**WORK INSTRUCTIONS:** Pictures are to be dropped, and only the lines from the one containing "Open comments via speech bubble icon" through the end of the data below are to be reproduced as written.

BEGIN SUPPLIED RECORDS

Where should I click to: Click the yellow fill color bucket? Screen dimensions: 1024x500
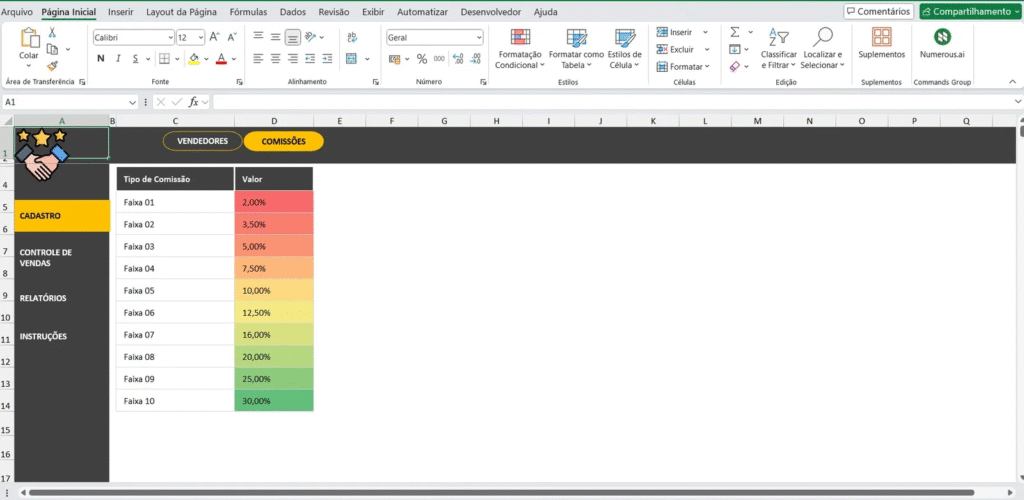coord(194,59)
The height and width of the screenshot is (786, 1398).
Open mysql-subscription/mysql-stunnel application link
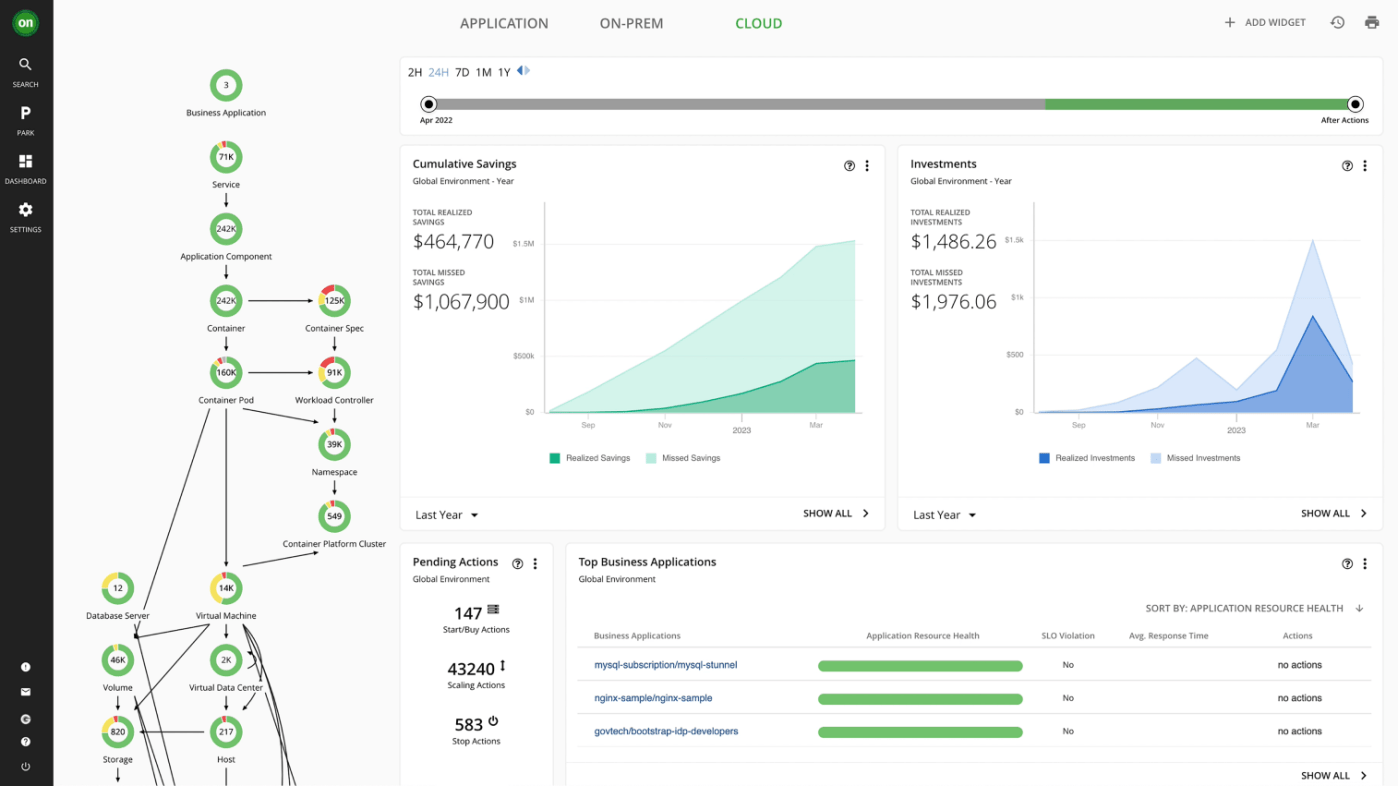click(665, 665)
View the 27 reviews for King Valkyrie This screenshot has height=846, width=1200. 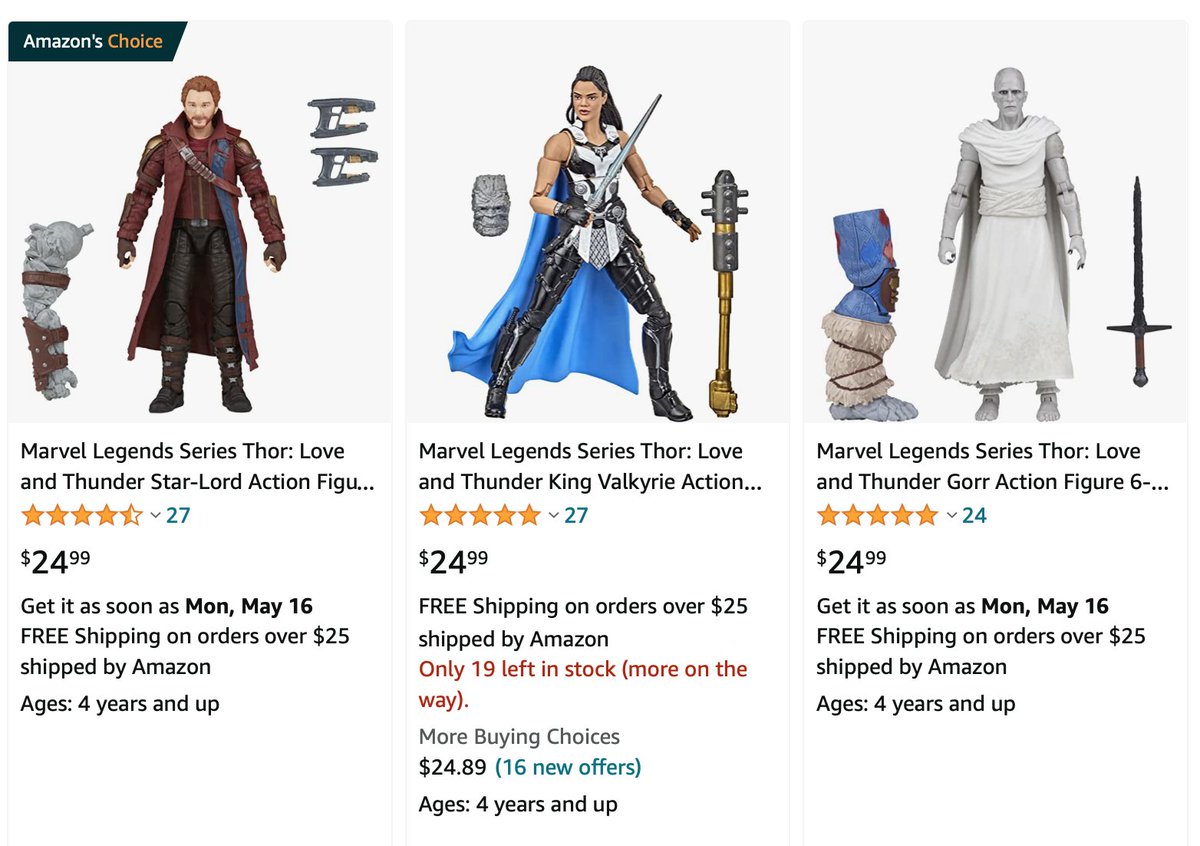tap(576, 516)
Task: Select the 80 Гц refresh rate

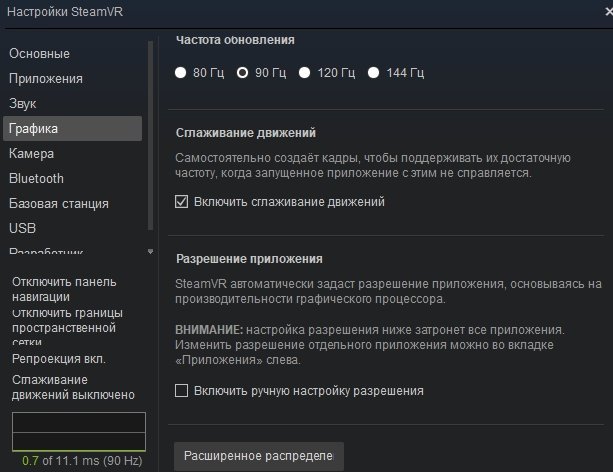Action: (x=181, y=73)

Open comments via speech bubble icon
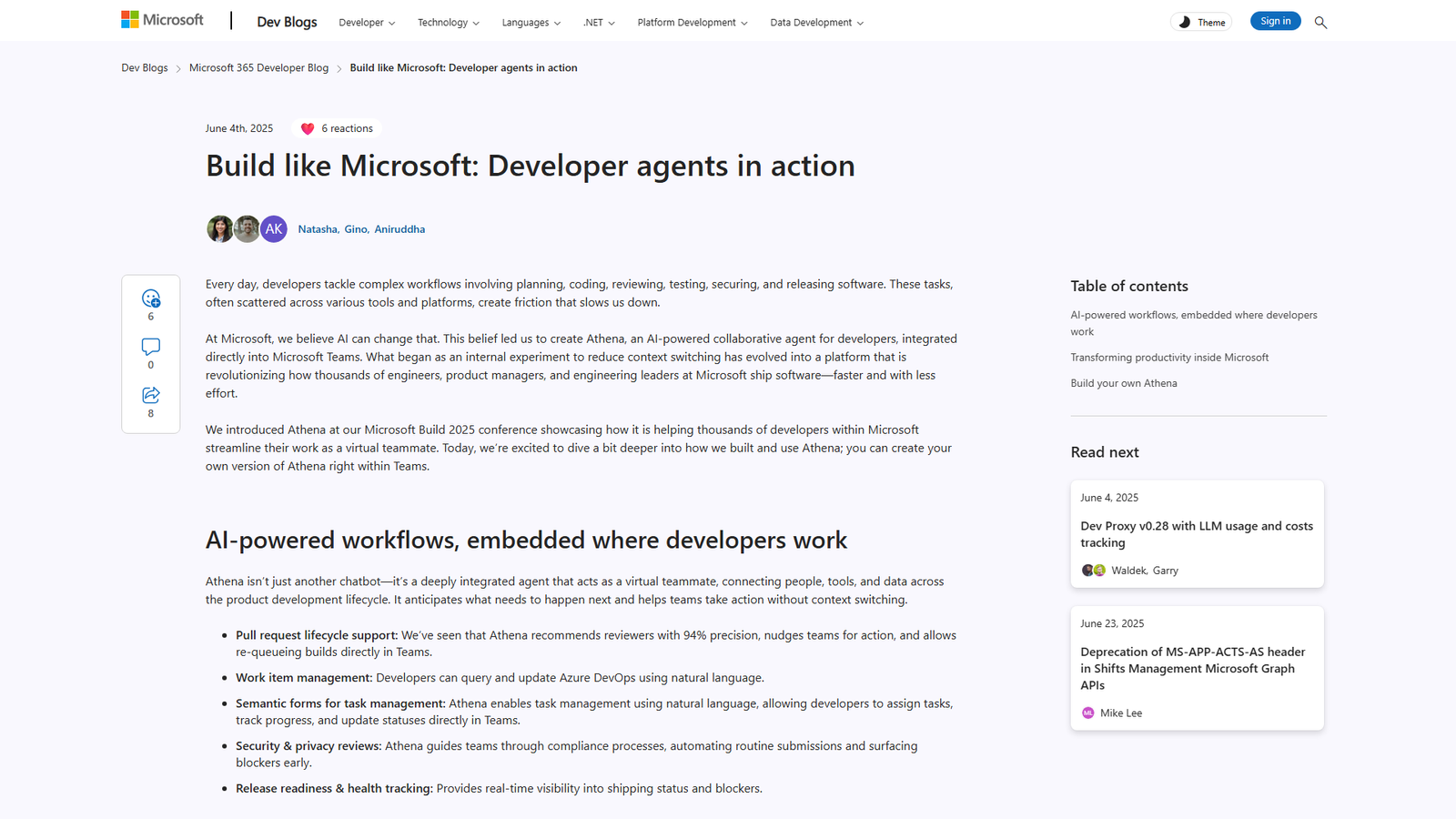click(151, 347)
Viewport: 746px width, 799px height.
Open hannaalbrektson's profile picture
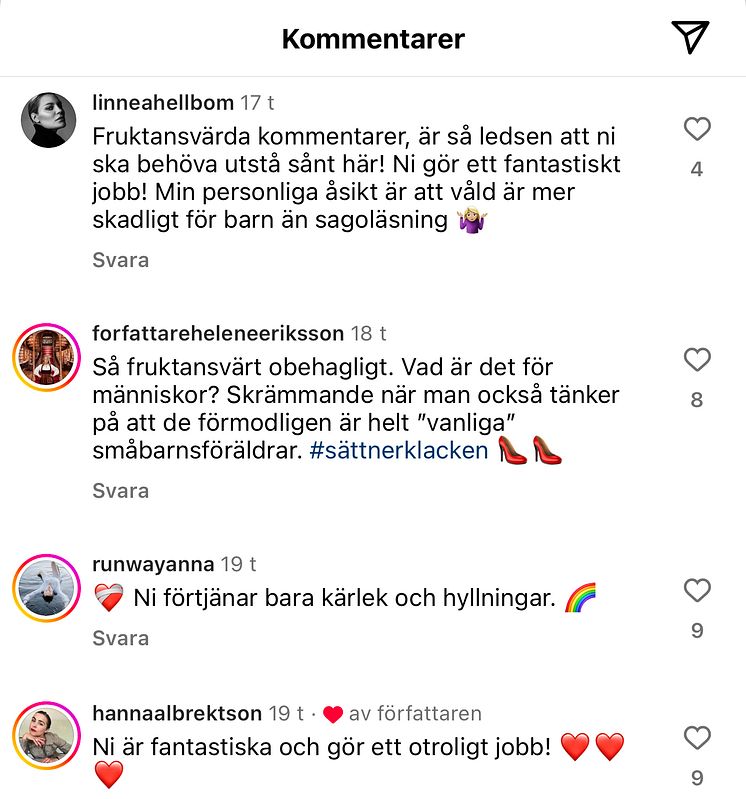click(x=46, y=735)

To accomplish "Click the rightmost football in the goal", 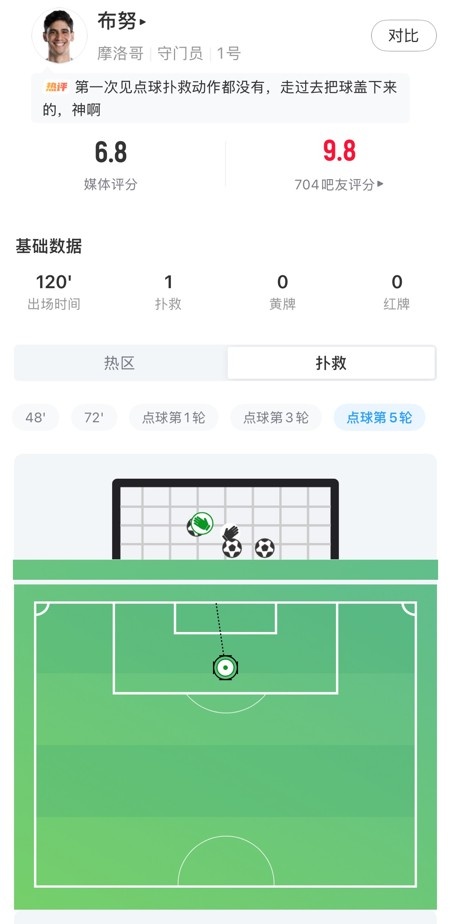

END SUPPLIED RECORDS

**RESPONSE TO THE EXERCISE:**
Open comments via speech bubble icon
click(151, 347)
Viewport: 746px width, 799px height.
Open hannaalbrektson's profile picture
click(x=46, y=735)

To accomplish "Click the rightmost football in the goal", 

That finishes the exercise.